Eski Yunanlılarda kadının saygı değer bir yanı yoktur. Eşyadan farksız olan bir kadın, tıpkı diğer mallar gibi miras kalır veya birine bağışlanabilirdi. Kocası isterse sağlığında veya ölümüne bağlı olarak karısını bir başkasına devredebilirdi. Kadın, her türlü siyasî haktan mahrumdu.

Çinlilerde kadın, insan sayılmaz, ona isim bile verilmezdi. Çoğu zaman kız çocuklarına isim verilmez,”bir, iki, üç” diye çağırılırdı. Hayatı boyunca bir erkeğin nüfuz ve otoritesi altında bulunmak zorundaydı. Erkek evleneceği kadını, kıymetli hediyeler vermek suretiyle satın alırdı.

Fars toplumunda kadın, kocasına mutlak itaate mecbur tutulmuştu. Bir erkeğin birden fazla kadınla evlenmesi normaldi. Fars edebi metinlerinde, kadına ahlakî olarak iyi bir şekilde yaklaşılmadığını, kadınların da ahlakî bir çöküntü içinde olduklarını görülmektedir.

TÜRKLERDE KADIN

Türk tarihinde bakıldığında kadın; annelik ve kahramanlık olarak karşımıza çıkar. Kadın, at binme, silah kullanma ve savaşabilme gücüne de sahiptir. Türklerde kadın hakkı; “Ana Hakkı” dendiği ve Tanrı hakkı ile eşit tutulduğu belirtilmektedir. (3) Türklerde evlilik genelde tek eşlilik üzerine kurulmuştur.

Orta Asya Türk devletlerinin hepsinde (Iskitler, Hunlar, Göktürkler, Uygurlar) kadın önemli hak ve yetkilere sahip bulunmaktadır. Örneğin Iskitlerde, her kadının Iskit erkekleri gibi savaşçı ve asker olarak yetiştirilmesi geleneği vardı. Bundan dolayıdır ki Iskitli göçebe kadınlar her savaşta erkekleriyle birlikte çarpışıyorlardı. (4)

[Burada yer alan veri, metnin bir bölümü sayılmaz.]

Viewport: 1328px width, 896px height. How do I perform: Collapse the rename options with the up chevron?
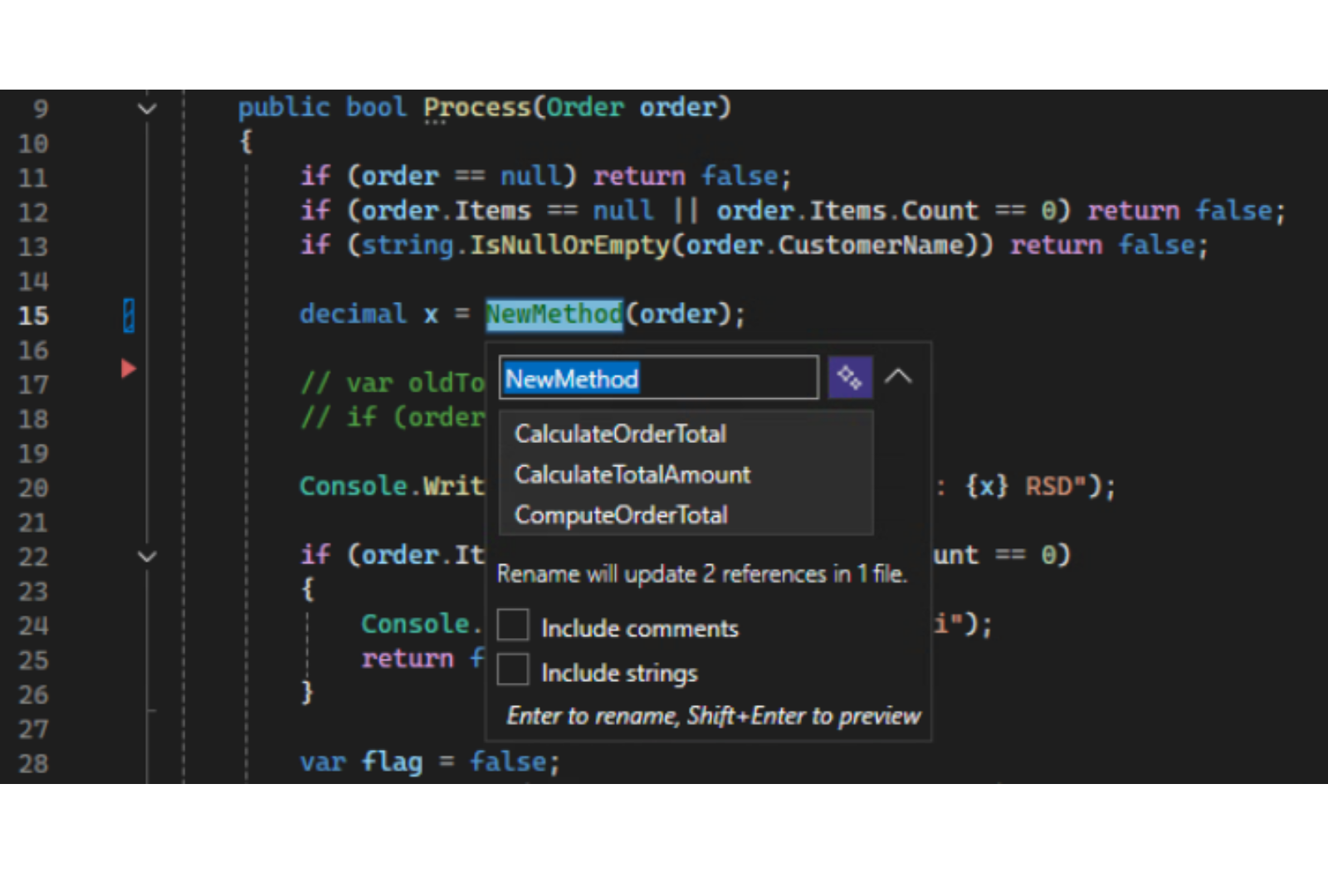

Büyük Hun İmparatorluğu adına Çin ile ilk barış antlaşmasını Mete‟nin hatununun imzaladığı belirtilmektedir. Selçuklularda hatunlardan bazıları sarayda sultanın yanında değil geçici veya devamlı olarak başka bir şehirdeki sarayda kalırdı. Sultanla birlikte otursun veya oturmasın hatunun emrinde küçük çaplı idarî ve askerî teşkilat, özel bir hazine, özel bir vezir ve diğer görevliler bulunmaktadır. Hatunlar yeri geldiklerinde bulundukları yerden ayrılarak sultanın yardımına gidebilirlerdi.

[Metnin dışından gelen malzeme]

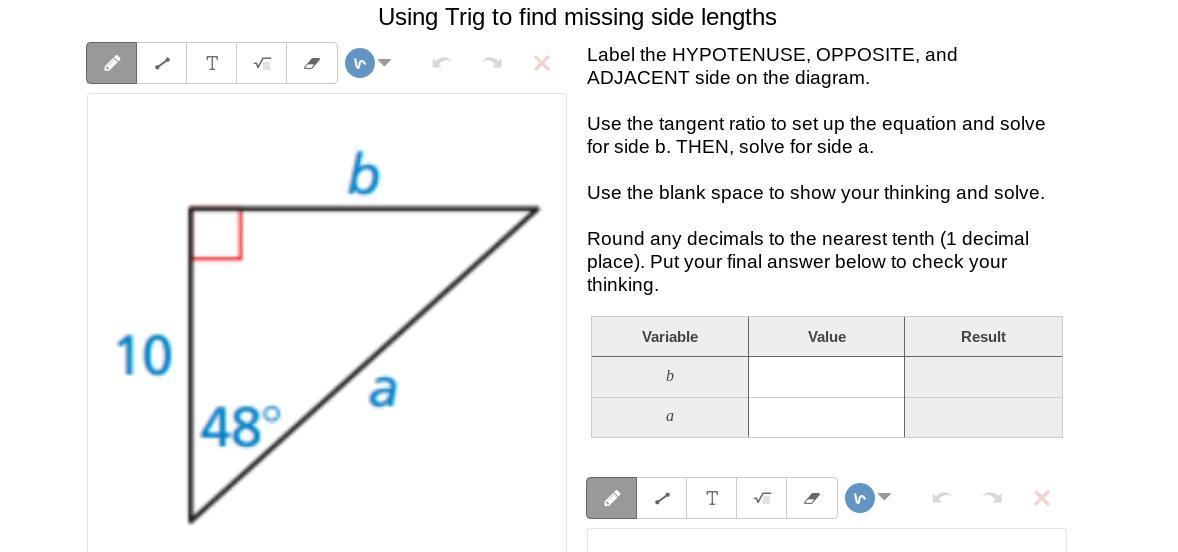Click the value cell for variable a
Image resolution: width=1178 pixels, height=552 pixels.
click(826, 417)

Osmanlı döneminde aileyi oluşturan en önemli unsurlardan biri kadındır. Osmanlı kuruluş döneminde var olan kadın örgütü Bacıyan-ı Rum teşkilatı ile toplumsal hayatın ayrılmaz bir parçasını oluşturmuşlardır. Anadolu‟daki Ahilik teşkilatının kurucusu olan Ahi Evren‟in eşi Fatma Bacı tarafından kurulduğu tahmin edilmektedir.

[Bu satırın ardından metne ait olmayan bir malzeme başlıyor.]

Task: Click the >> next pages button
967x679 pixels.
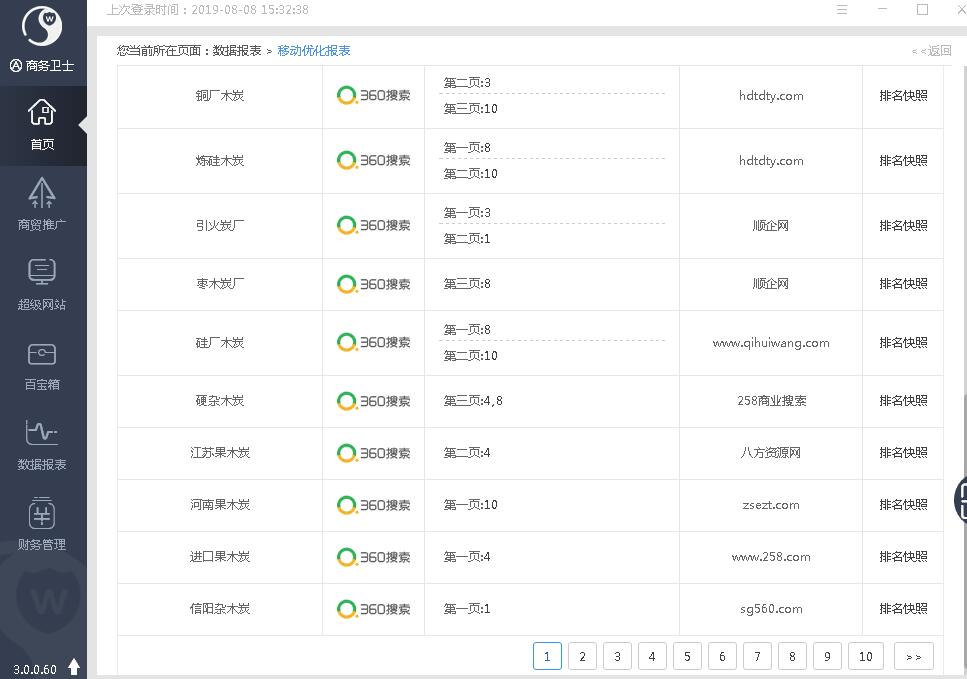Action: [x=913, y=656]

Aşıkpaşazade Osmanlı Devletinin kuruluşunda rolleri olan Gaziyan-ı Rum (Gâzîler ve Alpler), Abdalan-ı Rum (Horasan Erenleri), Bacıyan-ı Rum (cengâver hanımlar veya tekke mensupları hanımlar) ve Ahiyan-ı Rum (Anadolu Ahileri) olarak sıralanmışlardır. Türklerde kadın; hem toplum hem de devlet içerisinde bir değere sahiptir.

GÜNÜMÜZDE KADIN

Günümüzde Kadının durumu değerlendirilirken kadının tarih içindeki seyrine de bakmak gerekir. Yukarıda özet olarak tarih içinde kadının durumunu belirtmeye çalıştık. İnsanların yaşayışı, nasıl bir konumda oldukları içinde bulundukları devirlerle de ilgilidir. Örneğin başlık parası…Ülkemizde gelin olacak kızın para karşılığı gelin olması gibi anlaşıla gelen insanları rahatsız eden durum ise günümüzde değerini kaybetmiş bulunuyor. Başlık parasının Çin, Endenozya, Malezya, Burma gibi ülkelerde yaygın olduğu öne sürülmektedir. Başlık parası: evleneceği erkek veya akrabalarının kız babası veya akrabalarına yaptığı toplumlara göre değişen hukuksal ve toplumsal uygulamaları içerse de tarihçilere göre hediye niteliğinde kabul edilmektedir. Buna benzer bir durumda Hindistan, İrlanda’nın kırsal bölgelerinde ve Polanya’da da vardır.(5) Bu ülkelerde de; kızın babası erkeğin babasına güvey için drahma verir.

Yakın bir zamana kadar ülkemizde kamusal alanda başörtüsünün İslam’ın emirlerine rağmen yasak oluşu bu açıdan önemli bir örnektir. Ancak kadının hakları sadece başörtüsüyle de sınırlı değildir. Son yıllarda kadına yönelik şiddetin arttığı da görülmektedir. Kadına yönelik her türlü şiddetin artması sebebiyle 2011 yılında önceki hükümetler tarafından kurulan Sosyal Hizmetler ve Çocuk Esirgeme Kurumu'nun yerine Aile ve Sosyal Politikalar Bakanlığı kurulmuştur. Bakanlık aileyi korumayı amaçlamaktadır. Şiddet maalesef insan yaşamının her alanında görülebilen ve dünyada artan önemli bir toplum sağlığı sorunudur. Şiddetin en yaygın görüleni ise erkeğin kadına ve çocuğa uyguladığı aile içi şiddettir. Kadına yönelik şiddet coğrafi sınır ve ekonomik gelişmişlik ve öğrenim düzeyine bakılmaksızın görülen bir olaydır.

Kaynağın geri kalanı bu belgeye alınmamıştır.